_DATA_
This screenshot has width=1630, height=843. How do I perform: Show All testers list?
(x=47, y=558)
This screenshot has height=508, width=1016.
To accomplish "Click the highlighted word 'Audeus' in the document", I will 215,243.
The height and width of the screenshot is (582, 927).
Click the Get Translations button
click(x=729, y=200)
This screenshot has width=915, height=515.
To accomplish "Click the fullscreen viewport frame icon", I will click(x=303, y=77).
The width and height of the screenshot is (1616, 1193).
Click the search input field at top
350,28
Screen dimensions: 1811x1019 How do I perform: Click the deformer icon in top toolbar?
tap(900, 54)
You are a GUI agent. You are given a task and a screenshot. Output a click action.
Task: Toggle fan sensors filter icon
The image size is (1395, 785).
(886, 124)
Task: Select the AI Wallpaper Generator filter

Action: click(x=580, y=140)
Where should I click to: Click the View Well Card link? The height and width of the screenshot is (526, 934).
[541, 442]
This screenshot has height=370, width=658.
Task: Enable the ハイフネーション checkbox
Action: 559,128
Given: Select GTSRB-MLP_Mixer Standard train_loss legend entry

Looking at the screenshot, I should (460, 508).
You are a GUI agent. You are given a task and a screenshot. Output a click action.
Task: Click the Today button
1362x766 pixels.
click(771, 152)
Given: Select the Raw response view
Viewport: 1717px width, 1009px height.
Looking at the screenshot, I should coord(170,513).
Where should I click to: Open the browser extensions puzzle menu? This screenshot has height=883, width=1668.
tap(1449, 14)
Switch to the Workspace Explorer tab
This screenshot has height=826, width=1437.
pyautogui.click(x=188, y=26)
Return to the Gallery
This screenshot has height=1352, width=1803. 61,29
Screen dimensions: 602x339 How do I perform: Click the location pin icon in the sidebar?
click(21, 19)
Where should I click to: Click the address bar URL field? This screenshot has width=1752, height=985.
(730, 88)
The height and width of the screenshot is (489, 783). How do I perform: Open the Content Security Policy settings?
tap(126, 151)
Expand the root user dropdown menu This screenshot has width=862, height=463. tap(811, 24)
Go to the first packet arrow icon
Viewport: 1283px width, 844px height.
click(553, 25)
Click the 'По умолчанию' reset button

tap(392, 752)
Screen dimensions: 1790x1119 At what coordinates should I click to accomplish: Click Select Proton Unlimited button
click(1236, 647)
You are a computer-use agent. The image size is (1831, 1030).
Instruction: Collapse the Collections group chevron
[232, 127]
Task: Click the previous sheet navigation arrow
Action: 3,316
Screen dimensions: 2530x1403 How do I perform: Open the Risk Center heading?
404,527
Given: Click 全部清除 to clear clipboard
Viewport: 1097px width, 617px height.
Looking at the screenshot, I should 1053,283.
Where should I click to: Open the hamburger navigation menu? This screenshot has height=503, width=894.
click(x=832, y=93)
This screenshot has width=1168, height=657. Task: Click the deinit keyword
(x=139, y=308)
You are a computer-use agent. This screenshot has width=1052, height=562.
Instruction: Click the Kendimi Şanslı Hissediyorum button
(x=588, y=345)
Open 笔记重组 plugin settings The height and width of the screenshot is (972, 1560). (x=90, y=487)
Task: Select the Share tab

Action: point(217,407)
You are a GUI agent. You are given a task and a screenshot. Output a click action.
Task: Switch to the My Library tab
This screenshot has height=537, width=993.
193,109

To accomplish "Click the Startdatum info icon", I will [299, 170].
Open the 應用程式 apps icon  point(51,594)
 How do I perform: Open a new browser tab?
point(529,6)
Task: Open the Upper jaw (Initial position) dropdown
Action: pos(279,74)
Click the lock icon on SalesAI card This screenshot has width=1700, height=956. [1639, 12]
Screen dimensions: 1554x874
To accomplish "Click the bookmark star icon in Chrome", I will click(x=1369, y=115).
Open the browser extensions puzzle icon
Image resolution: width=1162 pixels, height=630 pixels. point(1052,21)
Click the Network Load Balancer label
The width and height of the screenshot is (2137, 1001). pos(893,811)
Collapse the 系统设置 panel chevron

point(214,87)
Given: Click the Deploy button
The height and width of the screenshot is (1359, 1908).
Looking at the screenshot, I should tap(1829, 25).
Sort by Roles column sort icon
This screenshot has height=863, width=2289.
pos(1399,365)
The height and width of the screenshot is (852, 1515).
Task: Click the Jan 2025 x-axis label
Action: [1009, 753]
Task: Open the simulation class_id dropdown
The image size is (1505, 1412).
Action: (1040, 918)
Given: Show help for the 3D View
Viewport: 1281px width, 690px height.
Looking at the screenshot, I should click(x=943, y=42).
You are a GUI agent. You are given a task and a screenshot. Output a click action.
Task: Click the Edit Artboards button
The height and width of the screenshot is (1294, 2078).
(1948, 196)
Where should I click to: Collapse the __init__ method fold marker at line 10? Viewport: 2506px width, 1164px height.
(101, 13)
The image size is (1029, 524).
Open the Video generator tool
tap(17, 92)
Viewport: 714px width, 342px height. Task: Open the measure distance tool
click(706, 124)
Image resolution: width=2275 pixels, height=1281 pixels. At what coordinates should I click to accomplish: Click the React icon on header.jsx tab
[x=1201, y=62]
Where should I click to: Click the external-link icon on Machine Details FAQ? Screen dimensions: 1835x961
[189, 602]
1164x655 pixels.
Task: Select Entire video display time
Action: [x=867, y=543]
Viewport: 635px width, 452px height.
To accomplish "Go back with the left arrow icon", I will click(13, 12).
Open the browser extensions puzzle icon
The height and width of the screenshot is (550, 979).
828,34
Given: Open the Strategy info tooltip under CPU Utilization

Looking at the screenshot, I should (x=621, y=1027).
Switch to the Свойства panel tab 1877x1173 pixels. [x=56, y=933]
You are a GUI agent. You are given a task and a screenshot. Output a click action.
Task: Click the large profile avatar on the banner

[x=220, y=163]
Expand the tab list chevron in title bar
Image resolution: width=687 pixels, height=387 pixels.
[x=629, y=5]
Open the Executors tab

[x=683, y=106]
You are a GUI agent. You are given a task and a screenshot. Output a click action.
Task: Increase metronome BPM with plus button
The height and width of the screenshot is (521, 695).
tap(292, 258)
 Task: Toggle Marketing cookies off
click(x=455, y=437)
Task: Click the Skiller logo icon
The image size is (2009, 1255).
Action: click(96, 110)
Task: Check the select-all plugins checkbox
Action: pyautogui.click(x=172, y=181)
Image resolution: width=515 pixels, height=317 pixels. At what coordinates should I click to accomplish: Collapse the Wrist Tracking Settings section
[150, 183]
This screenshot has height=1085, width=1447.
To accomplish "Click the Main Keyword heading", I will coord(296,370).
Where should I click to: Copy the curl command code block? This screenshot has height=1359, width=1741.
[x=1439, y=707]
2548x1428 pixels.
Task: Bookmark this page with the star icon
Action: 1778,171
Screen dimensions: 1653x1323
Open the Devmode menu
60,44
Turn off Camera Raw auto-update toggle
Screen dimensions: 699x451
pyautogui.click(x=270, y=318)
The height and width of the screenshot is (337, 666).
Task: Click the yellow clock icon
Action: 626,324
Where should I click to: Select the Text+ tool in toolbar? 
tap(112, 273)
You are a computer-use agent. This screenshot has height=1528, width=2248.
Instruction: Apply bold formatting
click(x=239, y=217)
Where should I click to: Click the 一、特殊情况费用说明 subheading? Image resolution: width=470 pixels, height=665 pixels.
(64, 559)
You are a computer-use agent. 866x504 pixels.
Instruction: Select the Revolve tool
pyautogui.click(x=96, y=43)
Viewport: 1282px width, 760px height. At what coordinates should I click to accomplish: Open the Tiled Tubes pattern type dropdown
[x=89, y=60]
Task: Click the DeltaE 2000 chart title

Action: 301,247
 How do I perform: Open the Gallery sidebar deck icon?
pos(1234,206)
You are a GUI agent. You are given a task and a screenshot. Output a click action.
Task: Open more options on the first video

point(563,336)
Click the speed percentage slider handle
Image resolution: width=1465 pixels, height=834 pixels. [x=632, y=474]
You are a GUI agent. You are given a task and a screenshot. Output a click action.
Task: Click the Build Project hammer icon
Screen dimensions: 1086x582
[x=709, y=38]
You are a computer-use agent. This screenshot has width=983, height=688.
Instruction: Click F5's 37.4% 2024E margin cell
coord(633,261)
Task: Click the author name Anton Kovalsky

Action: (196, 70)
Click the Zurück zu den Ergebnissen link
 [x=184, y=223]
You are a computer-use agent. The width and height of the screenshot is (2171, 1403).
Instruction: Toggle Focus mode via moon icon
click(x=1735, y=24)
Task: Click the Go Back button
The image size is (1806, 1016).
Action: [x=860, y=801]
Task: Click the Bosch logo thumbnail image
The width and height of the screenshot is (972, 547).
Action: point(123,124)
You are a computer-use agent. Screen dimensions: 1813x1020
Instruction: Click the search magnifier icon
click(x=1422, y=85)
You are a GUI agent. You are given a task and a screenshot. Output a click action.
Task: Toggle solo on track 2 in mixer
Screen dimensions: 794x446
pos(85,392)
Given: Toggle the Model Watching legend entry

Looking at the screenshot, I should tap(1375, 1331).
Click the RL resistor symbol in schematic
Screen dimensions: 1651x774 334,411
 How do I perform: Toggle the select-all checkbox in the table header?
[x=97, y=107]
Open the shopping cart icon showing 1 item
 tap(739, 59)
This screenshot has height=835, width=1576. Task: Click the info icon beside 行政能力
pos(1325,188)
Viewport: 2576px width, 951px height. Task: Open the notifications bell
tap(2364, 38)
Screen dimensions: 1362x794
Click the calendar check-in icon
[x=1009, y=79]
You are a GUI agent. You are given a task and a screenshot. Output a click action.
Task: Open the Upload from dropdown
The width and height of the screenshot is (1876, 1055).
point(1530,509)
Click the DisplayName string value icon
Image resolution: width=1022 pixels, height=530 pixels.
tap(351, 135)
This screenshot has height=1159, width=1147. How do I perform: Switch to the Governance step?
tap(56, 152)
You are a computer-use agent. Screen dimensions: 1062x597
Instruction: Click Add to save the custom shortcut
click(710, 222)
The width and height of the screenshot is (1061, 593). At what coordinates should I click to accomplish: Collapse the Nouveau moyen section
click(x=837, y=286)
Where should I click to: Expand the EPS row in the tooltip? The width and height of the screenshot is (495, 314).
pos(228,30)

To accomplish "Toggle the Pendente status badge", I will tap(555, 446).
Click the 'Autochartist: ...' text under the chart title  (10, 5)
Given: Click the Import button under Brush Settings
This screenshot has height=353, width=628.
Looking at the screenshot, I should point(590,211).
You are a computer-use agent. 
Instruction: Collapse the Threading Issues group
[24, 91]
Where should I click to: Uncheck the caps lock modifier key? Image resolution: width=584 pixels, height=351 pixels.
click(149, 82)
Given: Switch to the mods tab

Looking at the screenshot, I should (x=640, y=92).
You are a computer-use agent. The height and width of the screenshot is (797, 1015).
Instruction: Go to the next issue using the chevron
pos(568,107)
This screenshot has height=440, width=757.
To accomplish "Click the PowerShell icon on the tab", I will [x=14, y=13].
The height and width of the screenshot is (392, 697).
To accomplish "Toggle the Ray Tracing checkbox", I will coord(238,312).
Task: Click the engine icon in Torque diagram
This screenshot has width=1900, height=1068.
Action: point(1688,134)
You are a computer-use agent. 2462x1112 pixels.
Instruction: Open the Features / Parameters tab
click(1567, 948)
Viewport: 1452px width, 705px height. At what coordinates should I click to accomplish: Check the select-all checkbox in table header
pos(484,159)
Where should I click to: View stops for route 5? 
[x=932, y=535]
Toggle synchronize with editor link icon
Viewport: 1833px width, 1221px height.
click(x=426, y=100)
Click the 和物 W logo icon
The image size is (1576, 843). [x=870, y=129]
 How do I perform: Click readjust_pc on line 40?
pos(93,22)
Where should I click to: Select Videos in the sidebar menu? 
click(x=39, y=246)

_EXERCISE PROMPT_
Above are the records; repeat exactly the lines from the one holding "Expand the root" down to the one holding "You are a computer-use agent. The image", end lines included.

_SOLUTION TO THE EXERCISE_
Expand the root user dropdown menu This screenshot has width=862, height=463. tap(811, 24)
Go to the first packet arrow icon
Viewport: 1283px width, 844px height.
click(553, 25)
Click the 'По умолчанию' reset button

tap(392, 752)
Screen dimensions: 1790x1119 At what coordinates should I click to accomplish: Click Select Proton Unlimited button
click(1236, 647)
You are a computer-use agent. The image size is (1831, 1030).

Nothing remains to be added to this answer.